Rhythms of Democracy—Drumming as a Pathway to Civic Engagement, Love and Collective Healing

Francis Agyakwa
Presented in English 

Democracy, much like a drum circle, thrives when every voice finds its rhythm in harmony with others. Rhythms of Democracy invites participants to experience civic connection and collaboration through drumming. A universal language that transcends differences, fosters empathy, and reconnects people to shared purpose. In this immersive session, participants will explore how rhythm, listening, and group creativity can help communities transform tension into trust and polarization into partnership. Using West African drumming principles, this workshop turns civic engagement into a sensory experience—rooted in respect, balance, and love.

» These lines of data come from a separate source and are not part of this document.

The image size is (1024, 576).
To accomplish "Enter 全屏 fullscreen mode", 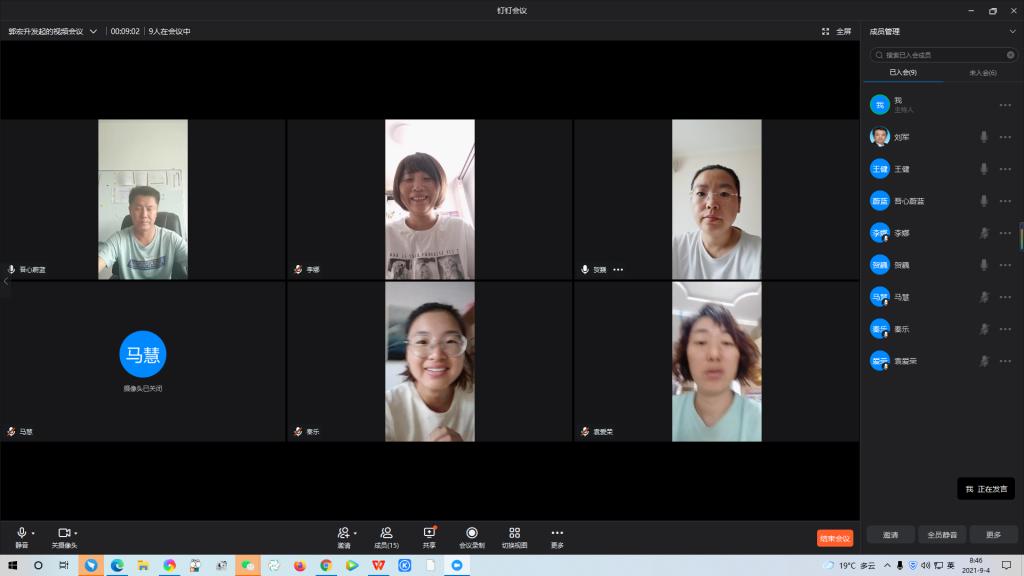I will click(x=837, y=31).
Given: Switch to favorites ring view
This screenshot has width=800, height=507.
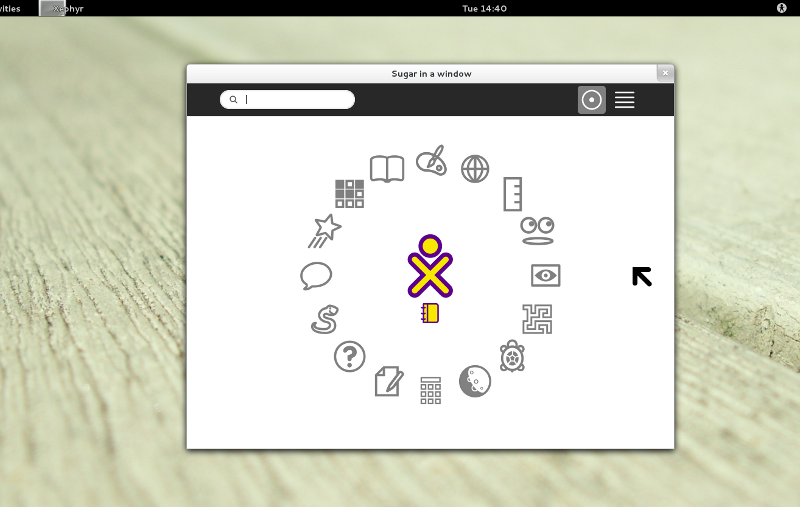Looking at the screenshot, I should 592,100.
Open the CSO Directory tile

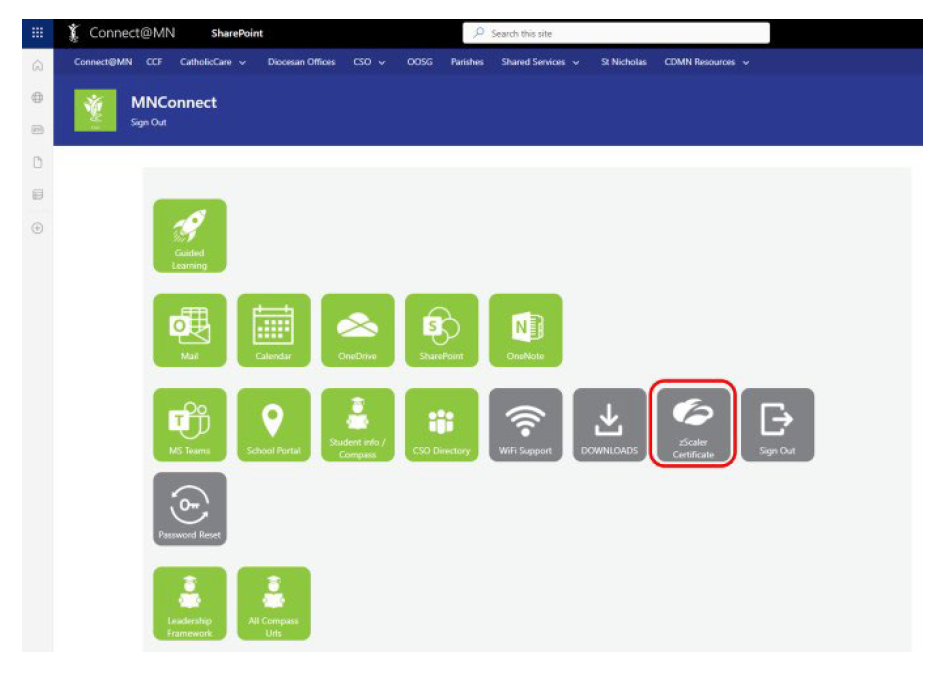pyautogui.click(x=441, y=425)
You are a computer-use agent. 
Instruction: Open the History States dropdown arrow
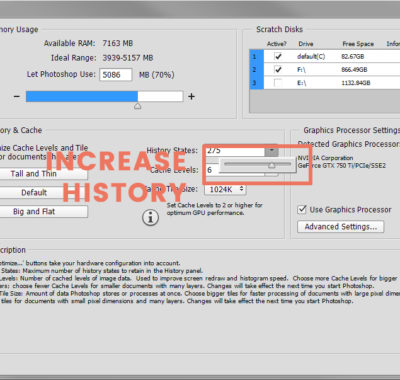coord(272,151)

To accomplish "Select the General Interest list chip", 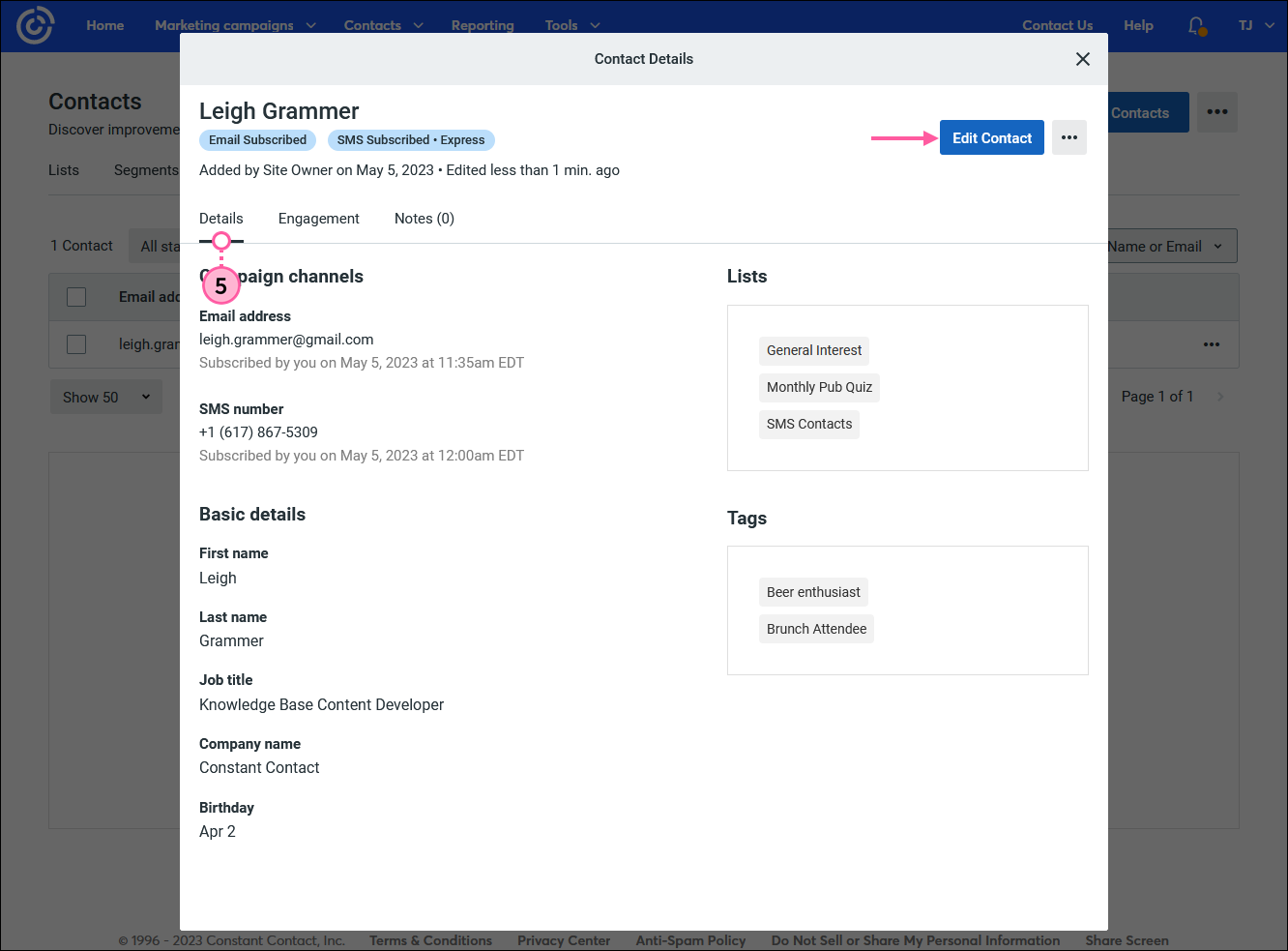I will point(813,351).
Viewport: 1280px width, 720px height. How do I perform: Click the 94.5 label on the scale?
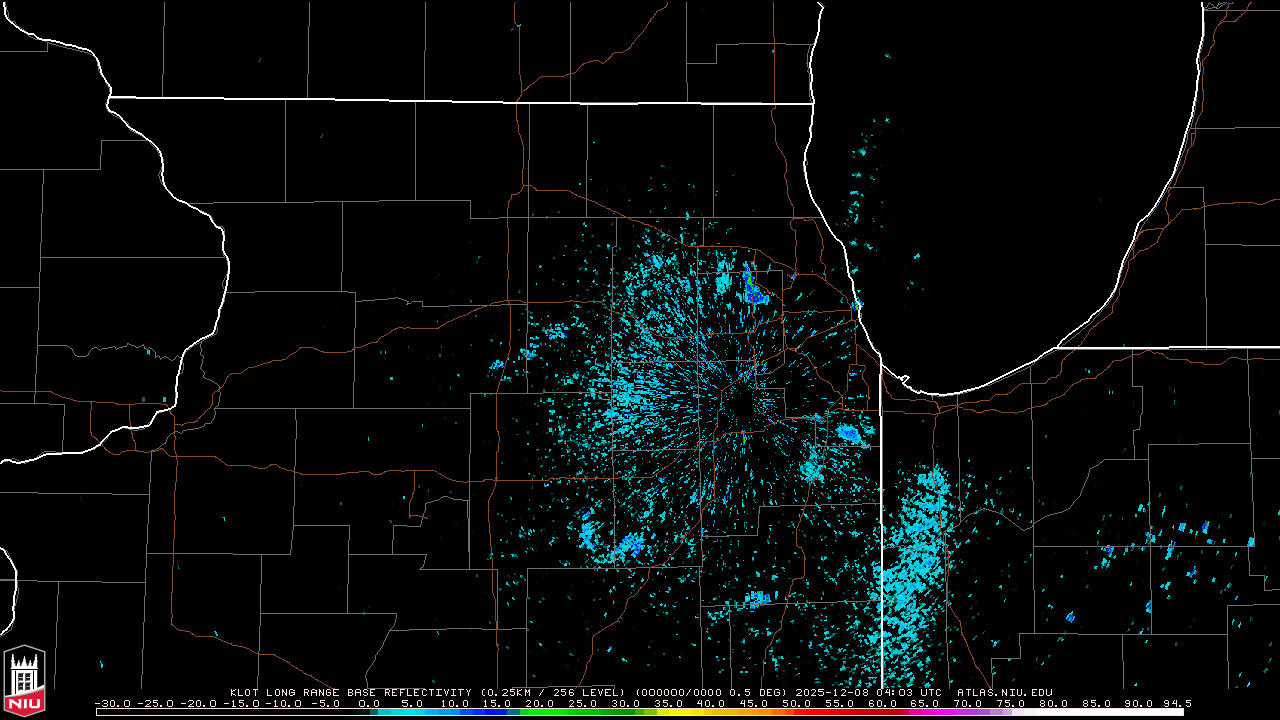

Co-Leadership in Practice: Sharing Power, Strengthening Organizations, and Leading Through Complexity

Teva Sienicki, Erik Hicks
Presented in English 

What does it look like to truly share leadership—beyond titles and theory—inside complex, mission-driven organizations? This session explores Metro Caring’s lived experience implementing a co-CEO leadership model, examining how shared leadership can strengthen organizational resilience, improve decision-making, and better align internal culture with community-led values. Presented by Co-CEOs Teva Sienicki and Erik Hicks, the session offers a candid look at why Metro Caring chose co-leadership, what it required to operationalize, and how it has transformed governance, strategy, and day-to-day execution.

Building Understanding with Pragmatic Conservative Values 

Patrick McCabe, Shirley Peel 
Presented in English 

Listen to insights from Shirley Peel’s pragmatic conservative campaign for Fort Collins Mayor: no single-use materials, no attacks, just listening and deliberating with constituents. Afterwards, stay and engage with the “Values Wall,” where you will rank and discuss principles like fiscal responsibility, safe communities, and sustainable growth. Find shared values, contribute your ideas, and leave with a greater understanding of conservative values in divided times.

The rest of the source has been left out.